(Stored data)
=== Section Start ===
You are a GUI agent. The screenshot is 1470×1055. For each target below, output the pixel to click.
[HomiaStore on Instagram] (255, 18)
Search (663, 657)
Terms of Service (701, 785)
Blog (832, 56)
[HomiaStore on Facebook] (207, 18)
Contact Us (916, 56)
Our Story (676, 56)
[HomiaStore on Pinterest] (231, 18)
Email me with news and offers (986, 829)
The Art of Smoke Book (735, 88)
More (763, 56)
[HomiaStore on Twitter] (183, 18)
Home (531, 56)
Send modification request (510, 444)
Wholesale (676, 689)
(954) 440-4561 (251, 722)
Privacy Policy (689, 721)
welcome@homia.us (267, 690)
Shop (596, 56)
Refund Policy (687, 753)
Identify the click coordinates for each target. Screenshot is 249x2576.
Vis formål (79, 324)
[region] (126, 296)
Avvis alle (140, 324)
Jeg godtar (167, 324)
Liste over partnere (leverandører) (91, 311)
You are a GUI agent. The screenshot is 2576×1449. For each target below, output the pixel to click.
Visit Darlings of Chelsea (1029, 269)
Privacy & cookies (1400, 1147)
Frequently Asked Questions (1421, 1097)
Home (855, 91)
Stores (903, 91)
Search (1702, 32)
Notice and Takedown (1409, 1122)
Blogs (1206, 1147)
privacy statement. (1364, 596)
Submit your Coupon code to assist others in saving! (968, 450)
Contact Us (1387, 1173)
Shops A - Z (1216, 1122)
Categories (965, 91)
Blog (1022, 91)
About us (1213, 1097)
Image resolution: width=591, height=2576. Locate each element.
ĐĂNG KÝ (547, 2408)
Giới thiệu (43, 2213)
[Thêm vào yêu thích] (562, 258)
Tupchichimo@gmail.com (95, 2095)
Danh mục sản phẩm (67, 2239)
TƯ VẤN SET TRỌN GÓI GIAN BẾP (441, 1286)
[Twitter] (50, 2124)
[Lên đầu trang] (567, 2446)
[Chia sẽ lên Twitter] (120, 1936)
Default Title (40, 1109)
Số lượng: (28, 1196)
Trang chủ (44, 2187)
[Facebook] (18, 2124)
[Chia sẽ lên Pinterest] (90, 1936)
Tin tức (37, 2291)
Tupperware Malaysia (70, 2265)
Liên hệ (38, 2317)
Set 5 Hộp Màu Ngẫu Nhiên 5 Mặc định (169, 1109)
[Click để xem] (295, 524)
=== Section End ===
■ TASK INSTRUCTIONS
Repeat the records verbatim, every one of them.

■ ANSWER BOX
You are a GUI agent. The screenshot is 1470×1055. For each target below, output the pixel to click.
[HomiaStore on Instagram] (255, 18)
Search (663, 657)
Terms of Service (701, 785)
Blog (832, 56)
[HomiaStore on Facebook] (207, 18)
Contact Us (916, 56)
Our Story (676, 56)
[HomiaStore on Pinterest] (231, 18)
Email me with news and offers (986, 829)
The Art of Smoke Book (735, 88)
More (763, 56)
[HomiaStore on Twitter] (183, 18)
Home (531, 56)
Send modification request (510, 444)
Wholesale (676, 689)
(954) 440-4561 (251, 722)
Privacy Policy (689, 721)
welcome@homia.us (267, 690)
Shop (596, 56)
Refund Policy (687, 753)
Identify the click coordinates for each target. Screenshot is 249x2576.
Vis formål (79, 324)
[region] (126, 296)
Avvis alle (140, 324)
Jeg godtar (167, 324)
Liste over partnere (leverandører) (91, 311)
You are a GUI agent. The screenshot is 2576×1449. For each target below, output the pixel to click.
Visit Darlings of Chelsea (1029, 269)
Privacy & cookies (1400, 1147)
Frequently Asked Questions (1421, 1097)
Home (855, 91)
Stores (903, 91)
Search (1702, 32)
Notice and Takedown (1409, 1122)
Blogs (1206, 1147)
privacy statement. (1364, 596)
Submit your Coupon code to assist others in saving! (968, 450)
Contact Us (1387, 1173)
Shops A - Z (1216, 1122)
Categories (965, 91)
Blog (1022, 91)
About us (1213, 1097)
Image resolution: width=591, height=2576. Locate each element.
ĐĂNG KÝ (547, 2408)
Giới thiệu (43, 2213)
[Thêm vào yêu thích] (562, 258)
Tupchichimo@gmail.com (95, 2095)
Danh mục sản phẩm (67, 2239)
TƯ VẤN SET TRỌN GÓI GIAN BẾP (441, 1286)
[Twitter] (50, 2124)
[Lên đầu trang] (567, 2446)
[Chia sẽ lên Twitter] (120, 1936)
Default Title (40, 1109)
Số lượng: (28, 1196)
Trang chủ (44, 2187)
[Facebook] (18, 2124)
[Chia sẽ lên Pinterest] (90, 1936)
Tin tức (37, 2291)
Tupperware Malaysia (70, 2265)
Liên hệ (38, 2317)
Set 5 Hộp Màu Ngẫu Nhiên 5 Mặc định (169, 1109)
[Click để xem] (295, 524)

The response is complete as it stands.